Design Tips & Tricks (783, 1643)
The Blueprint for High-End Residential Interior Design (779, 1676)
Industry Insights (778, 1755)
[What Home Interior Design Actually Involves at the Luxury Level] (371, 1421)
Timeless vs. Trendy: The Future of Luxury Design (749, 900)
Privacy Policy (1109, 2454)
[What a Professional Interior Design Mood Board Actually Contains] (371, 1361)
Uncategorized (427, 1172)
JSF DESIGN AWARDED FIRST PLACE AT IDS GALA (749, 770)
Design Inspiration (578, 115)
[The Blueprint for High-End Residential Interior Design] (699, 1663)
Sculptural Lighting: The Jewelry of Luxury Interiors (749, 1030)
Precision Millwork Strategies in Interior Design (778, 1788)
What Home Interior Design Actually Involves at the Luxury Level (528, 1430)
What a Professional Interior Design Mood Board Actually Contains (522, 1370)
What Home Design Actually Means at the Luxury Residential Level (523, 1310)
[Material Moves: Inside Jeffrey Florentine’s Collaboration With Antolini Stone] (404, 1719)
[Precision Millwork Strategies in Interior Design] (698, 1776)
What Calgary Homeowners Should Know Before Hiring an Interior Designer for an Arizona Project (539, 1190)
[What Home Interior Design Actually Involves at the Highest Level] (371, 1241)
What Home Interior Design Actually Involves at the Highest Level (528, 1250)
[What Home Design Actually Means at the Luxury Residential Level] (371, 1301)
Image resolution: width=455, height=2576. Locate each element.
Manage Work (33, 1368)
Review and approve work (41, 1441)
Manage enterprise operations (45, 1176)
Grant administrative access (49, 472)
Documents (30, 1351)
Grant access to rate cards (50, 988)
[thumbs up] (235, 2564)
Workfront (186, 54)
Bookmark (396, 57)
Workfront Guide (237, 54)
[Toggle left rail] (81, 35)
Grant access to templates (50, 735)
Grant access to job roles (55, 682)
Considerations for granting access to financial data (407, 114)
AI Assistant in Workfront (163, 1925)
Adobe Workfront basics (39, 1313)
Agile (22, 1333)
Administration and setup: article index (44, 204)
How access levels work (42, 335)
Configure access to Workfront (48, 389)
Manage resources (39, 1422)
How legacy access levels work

§

_Directions:_
Note down each line above where the word "Professional" occurs.

_Written response:_
[What a Professional Interior Design Mood Board Actually Contains] (371, 1361)
What a Professional Interior Design Mood Board Actually Contains (522, 1370)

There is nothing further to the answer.